As a part of the “16 and Pregnant” generation, we are no strangers to unplanned pregnancies. It is something that is so common in our society nowadays that it doesn’t seem like there is even a controversy over it anymore. A recent New York Times article, written by the governor of Delaware, Jack Markell, begs to differ. He argues that there are many adverse outcomes from an unplanned pregnancy, saying, “Unintended pregnancy is associated with a variety of negative health, economic, educational and psychological outcomes, for children and for parents.” If the government would give women access to proper reproductive health care and better sexual health education to everyone, we could do a lot to prevent at least a portion of these unplanned pregnancies and their negative effects. I agree with Markell that something needs to be done to prevent these unplanned pregnancies.
I believe that limiting knowledge about and access to safe and healthy means of reproductive health is furthering these problems that come about as a result of unplanned pregnancy.
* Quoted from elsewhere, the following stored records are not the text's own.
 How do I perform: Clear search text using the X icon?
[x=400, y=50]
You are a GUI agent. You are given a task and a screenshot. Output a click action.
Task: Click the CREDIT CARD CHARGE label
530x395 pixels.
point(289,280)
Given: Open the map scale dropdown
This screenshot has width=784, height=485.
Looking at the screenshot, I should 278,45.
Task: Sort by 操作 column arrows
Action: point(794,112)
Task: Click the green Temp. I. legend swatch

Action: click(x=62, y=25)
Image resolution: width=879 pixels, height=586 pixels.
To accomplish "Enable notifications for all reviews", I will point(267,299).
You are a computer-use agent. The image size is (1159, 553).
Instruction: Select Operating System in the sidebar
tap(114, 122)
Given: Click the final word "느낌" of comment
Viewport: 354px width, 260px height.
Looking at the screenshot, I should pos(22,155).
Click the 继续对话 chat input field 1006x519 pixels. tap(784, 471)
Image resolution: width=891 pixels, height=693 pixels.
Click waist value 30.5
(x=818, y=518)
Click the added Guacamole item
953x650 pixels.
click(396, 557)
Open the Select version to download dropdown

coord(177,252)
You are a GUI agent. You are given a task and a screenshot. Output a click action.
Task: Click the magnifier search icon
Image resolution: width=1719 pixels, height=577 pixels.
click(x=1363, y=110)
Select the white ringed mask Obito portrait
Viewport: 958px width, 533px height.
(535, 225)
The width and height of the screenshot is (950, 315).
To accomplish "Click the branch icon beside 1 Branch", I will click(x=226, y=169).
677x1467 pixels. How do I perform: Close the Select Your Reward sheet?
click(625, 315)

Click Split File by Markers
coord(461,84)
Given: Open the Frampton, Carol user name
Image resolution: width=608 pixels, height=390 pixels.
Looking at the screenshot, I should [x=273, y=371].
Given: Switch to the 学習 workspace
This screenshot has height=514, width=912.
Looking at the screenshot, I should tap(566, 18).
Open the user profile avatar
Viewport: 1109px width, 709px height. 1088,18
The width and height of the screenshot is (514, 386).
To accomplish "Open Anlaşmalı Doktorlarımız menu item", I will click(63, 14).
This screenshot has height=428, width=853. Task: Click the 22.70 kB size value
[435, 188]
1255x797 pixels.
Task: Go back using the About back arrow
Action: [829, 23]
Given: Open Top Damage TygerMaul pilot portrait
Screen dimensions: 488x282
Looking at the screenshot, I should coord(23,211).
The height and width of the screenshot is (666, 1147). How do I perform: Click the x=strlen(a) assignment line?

I believe that this begins with the restriction and defunding of clinics like Planned Parenthood because part of their services include providing abortions. Although certain members of the government might believe that abortion is fundamentally against their personal beliefs, in reality, we need to aid the women who are carrying these children and express concern as to whether or not our current efforts are safe and healthy means of carrying out life. In his article, Markell writes, “In a national survey, fewer than 20 of respondents said that their community health centers offer the full range of contraceptive methods.” If governments took reproductive health more seriously and made access to contraception more widespread we would be able to help decrease the number of unplanned pregnancy per year in the United States.
I think that the mass amounts of unplanned pregnancies and the problems associated with them is a result of miseducation. According to an article from NPR, the United States is the leading country in unplanned pregnancies, specifically teen unplanned pregnancies. But I don’t believe that we are leading on sexual health education. There is a stigma about sexual health education that it is inappropriate to talk about in schools and the only way to teach it is by teaching abstinence — whole lot of good that is doing. There is a reason why we are the country that is able to have multiple seasons of a show entitled, “16 and pregnant” that essentially glorifies teen unplanned pregnancies. When teenagers and even young adults are uneducated about proper sexual health, it leaves them with few options when faced with an unplanned pregnancy. They are unaware of their options, especially if the government decides to restrict access to safe and healthy abortions, limiting girls and women even further.
Markell is trying to spark change in Delaware with the hope of inspiring other states to do the same. The article states that there is a new form of contraception for women that is “20 times less likely to fail than the pill, patch, or ring.” This new form of birth control could really begin to lower the number of unplanned pregnancies that occur annually. However, we don’t live in a perfect world and there have been problems with Delaware’s health care system, which is not prepared for such a big change. The state doesn’t have the financial stability and the doctors don’t have the knowledge to implement these new forms of contraception.
This is not the end for the governor though. He said, “Delaware formed a public-private partnership with Upstream USA, a nonprofit group that provides training and advice to health centers to improve reproductive health care and access to contraception.” According to the article, the partnership is extremely successful and they expect positive results. I think it is inspiring that Delaware is taking charge of their standing regarding reproductive health and I think their actions could influence other states to create similar partnerships and open these opportunities to women. I also believe that these types of partnerships could create a great change in the amount of unplanned pregnancies and the negative outcomes that are often associated with them.